Pennecon picks up where Astaldi left off at Muskrat Falls — but cost is under wraps
Pennecon work on the site will begin immediately, according to Nalcor statement
Pennecon has been contracted to start work on the Muskrat Falls generation facility, but how much the company is getting paid is a closely-guarded secret.
Stan Marshall, Nalcor's CEO, announced on Thursday that Pennecon had been tapped to take over "critical work" at the site of the megaproject.
That work is to "mitigate cost and schedule risks" resulting from Astaldi's shutdown.
So, how much is the contract worth?
"The value of the contract is commercially sensitive at this time given the ongoing legal proceedings in relation to the Muskrat Falls generation project," said Karen O'Neil, a communications manager at Nalcor Energy in an email to CBC.
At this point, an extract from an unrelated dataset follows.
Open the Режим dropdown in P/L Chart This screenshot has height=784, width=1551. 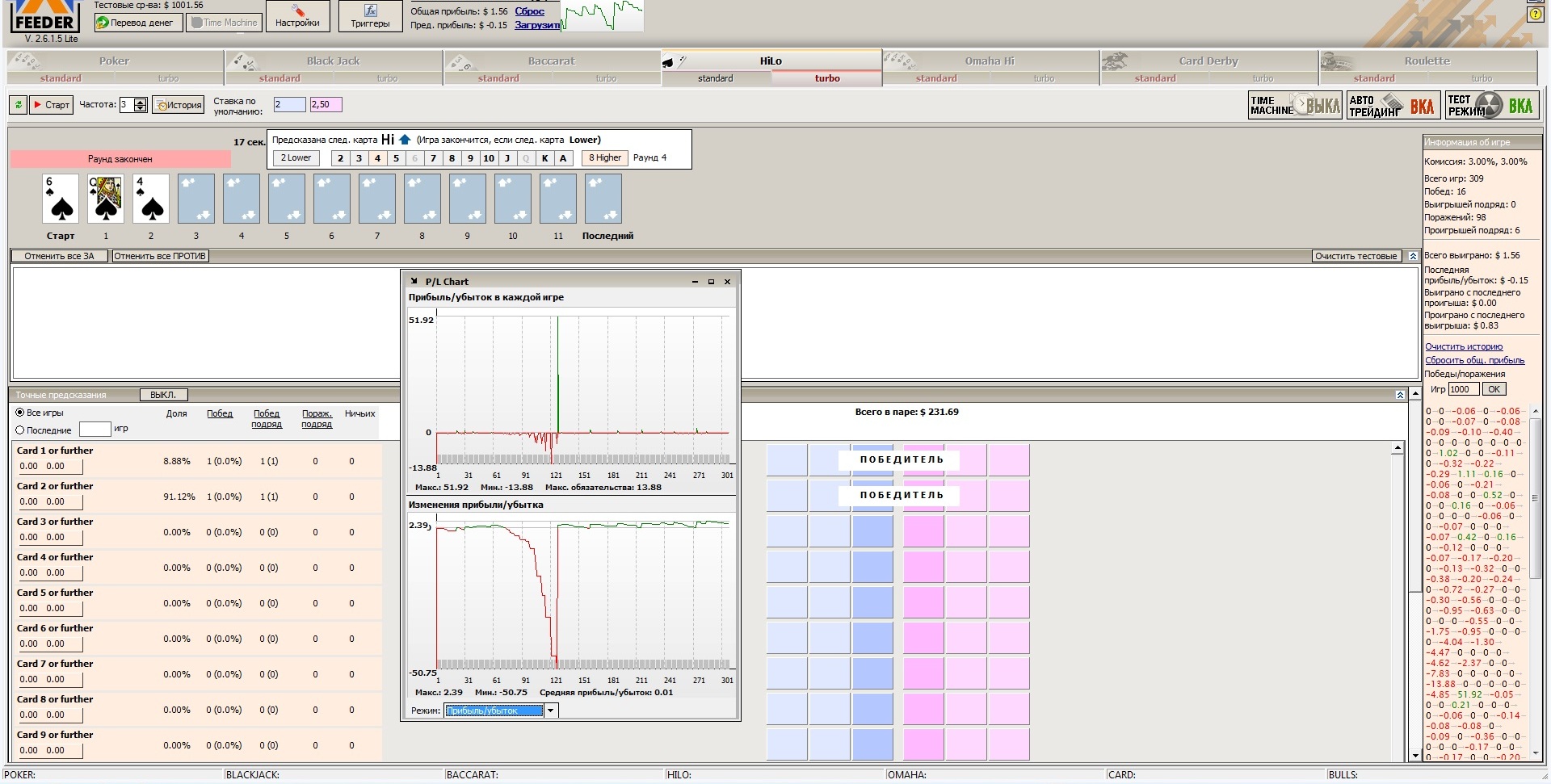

"Information on the project that is not commercially sensitive has, and will continue to be, shared publicly," O'Neil added in a subsequent email.
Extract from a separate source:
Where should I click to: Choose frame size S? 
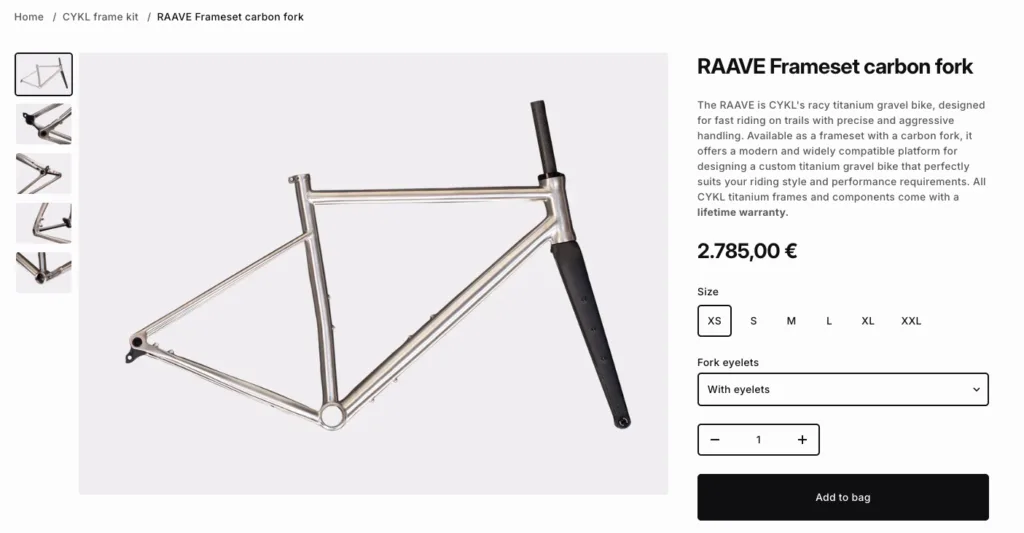pos(754,321)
She said that the "current forecasted capital cost of the entire project remains at $10.1 billion."
Astaldi Canada, the main contractor for the Muskrat Falls project, and Naclor are currently in a legal battle.
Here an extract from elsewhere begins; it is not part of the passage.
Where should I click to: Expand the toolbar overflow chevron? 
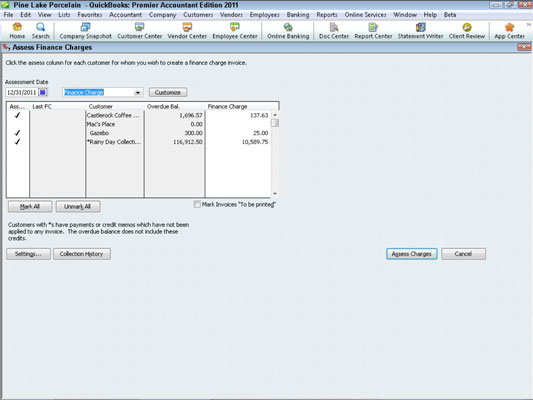(529, 24)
Astaldi filed a court injunction — which Premier Dwight Ball has said "prevented the flow of money" to pay 120 managers still owed wages — and Nalcor is trying to get that injunction overturned.
The issue is now being sorted out through arbitration.
That means very little to the people waiting for owed wages, who likely won't see that money before Christmas.
It was in October that Nalcor announced it was cutting ties with the financially-troubled company and issued a stop-work order, after concerns Astaldi wouldn't be able to make payroll.
Workers on their way
Newfoundland and Labrador-based Pennecon will begin sending workers to the site "immediately," according to Marshall's statement.
"The company understands Nalcor's established hiring protocols which provide hiring preferences for qualified members of Innu Nation first, followed by Labradorians and then residents of the island," the statement read.
Work by other contractors on the project will continue as planned, Marshall said.